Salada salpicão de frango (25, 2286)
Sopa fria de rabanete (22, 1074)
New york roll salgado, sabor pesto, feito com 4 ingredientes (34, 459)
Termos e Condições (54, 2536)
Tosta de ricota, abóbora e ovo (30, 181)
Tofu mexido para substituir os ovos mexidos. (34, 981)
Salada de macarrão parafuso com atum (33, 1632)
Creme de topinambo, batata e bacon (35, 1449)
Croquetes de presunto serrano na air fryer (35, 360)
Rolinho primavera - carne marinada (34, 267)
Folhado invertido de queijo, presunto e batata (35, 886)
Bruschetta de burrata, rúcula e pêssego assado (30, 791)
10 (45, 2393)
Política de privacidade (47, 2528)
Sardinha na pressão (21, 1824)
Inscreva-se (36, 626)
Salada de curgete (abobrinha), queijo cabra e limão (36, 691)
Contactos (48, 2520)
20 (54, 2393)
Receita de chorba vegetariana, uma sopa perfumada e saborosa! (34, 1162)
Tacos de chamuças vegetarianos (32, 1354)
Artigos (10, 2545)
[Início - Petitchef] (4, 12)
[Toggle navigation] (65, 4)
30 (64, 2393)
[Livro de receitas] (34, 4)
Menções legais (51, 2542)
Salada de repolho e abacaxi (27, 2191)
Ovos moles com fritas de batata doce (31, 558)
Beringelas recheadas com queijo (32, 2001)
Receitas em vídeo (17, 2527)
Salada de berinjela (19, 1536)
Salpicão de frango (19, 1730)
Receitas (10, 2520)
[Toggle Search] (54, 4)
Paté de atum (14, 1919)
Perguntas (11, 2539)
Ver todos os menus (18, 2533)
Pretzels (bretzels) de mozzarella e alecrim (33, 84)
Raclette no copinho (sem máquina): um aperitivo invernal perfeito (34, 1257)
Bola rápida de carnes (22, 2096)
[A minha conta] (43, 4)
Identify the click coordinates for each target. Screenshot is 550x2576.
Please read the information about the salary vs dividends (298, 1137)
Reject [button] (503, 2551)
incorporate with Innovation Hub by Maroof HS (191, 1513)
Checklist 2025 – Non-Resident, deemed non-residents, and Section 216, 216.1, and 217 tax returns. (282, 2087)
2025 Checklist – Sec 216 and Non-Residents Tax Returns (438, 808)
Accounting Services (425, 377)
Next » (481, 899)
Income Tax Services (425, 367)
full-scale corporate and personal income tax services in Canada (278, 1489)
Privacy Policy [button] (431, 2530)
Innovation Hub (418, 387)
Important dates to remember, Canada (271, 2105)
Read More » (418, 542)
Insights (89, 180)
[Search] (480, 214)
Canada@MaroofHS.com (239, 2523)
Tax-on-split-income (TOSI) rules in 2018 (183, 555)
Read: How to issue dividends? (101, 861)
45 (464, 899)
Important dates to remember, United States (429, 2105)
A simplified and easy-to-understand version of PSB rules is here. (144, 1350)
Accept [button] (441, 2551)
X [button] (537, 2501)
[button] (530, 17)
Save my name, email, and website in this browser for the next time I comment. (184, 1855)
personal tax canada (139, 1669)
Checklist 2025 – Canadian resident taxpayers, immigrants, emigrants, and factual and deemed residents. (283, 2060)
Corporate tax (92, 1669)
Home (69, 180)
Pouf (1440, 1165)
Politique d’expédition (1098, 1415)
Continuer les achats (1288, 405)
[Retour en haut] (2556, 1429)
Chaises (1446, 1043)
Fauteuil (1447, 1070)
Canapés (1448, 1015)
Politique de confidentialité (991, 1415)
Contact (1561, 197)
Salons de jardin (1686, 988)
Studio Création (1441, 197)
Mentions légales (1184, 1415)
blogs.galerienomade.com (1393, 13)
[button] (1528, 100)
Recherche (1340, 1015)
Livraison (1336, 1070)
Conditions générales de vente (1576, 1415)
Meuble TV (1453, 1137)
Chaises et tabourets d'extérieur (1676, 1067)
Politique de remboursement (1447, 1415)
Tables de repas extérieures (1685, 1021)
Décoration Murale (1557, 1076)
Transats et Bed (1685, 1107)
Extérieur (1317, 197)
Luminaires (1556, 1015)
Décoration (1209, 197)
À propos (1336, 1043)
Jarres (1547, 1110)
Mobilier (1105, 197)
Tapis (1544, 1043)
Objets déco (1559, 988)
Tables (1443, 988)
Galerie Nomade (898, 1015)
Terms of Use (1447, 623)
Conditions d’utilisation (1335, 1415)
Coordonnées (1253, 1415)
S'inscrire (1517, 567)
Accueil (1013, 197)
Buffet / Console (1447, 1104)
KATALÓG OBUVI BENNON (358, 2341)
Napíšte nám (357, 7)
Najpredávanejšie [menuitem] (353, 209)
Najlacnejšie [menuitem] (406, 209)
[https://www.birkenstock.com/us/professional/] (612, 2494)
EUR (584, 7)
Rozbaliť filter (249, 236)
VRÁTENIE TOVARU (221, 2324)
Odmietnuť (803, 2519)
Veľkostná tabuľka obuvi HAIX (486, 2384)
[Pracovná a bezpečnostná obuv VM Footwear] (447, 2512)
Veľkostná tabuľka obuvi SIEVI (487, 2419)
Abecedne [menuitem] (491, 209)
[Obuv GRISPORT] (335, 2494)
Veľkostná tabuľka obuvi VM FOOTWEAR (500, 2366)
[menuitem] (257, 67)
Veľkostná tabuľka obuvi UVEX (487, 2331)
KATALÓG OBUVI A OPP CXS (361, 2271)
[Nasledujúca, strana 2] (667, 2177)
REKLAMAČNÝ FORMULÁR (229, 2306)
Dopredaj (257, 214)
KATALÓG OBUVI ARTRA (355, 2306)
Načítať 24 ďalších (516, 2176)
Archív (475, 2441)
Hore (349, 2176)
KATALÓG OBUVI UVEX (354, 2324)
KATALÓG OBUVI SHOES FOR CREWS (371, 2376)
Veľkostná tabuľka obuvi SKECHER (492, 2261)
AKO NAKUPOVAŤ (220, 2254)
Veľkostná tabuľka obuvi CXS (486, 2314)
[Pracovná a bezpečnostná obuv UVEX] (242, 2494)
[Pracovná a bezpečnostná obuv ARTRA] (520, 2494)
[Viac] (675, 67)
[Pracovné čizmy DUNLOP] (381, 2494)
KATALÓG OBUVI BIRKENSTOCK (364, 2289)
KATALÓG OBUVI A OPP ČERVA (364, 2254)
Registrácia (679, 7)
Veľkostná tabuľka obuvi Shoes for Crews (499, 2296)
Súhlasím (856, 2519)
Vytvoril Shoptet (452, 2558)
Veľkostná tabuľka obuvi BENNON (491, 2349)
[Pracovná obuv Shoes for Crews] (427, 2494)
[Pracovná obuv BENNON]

----

• Work required: Within the listing above, give again exactly every line from the line with "Salada de curgete" through the line with "Pretzels (bretzels) de", both included, and no other line.

• Answer to this problem:
Salada de curgete (abobrinha), queijo cabra e limão (36, 691)
Contactos (48, 2520)
20 (54, 2393)
Receita de chorba vegetariana, uma sopa perfumada e saborosa! (34, 1162)
Tacos de chamuças vegetarianos (32, 1354)
Artigos (10, 2545)
[Início - Petitchef] (4, 12)
[Toggle navigation] (65, 4)
30 (64, 2393)
[Livro de receitas] (34, 4)
Menções legais (51, 2542)
Salada de repolho e abacaxi (27, 2191)
Ovos moles com fritas de batata doce (31, 558)
Beringelas recheadas com queijo (32, 2001)
Receitas em vídeo (17, 2527)
Salada de berinjela (19, 1536)
Salpicão de frango (19, 1730)
Receitas (10, 2520)
[Toggle Search] (54, 4)
Paté de atum (14, 1919)
Perguntas (11, 2539)
Ver todos os menus (18, 2533)
Pretzels (bretzels) de mozzarella e alecrim (33, 84)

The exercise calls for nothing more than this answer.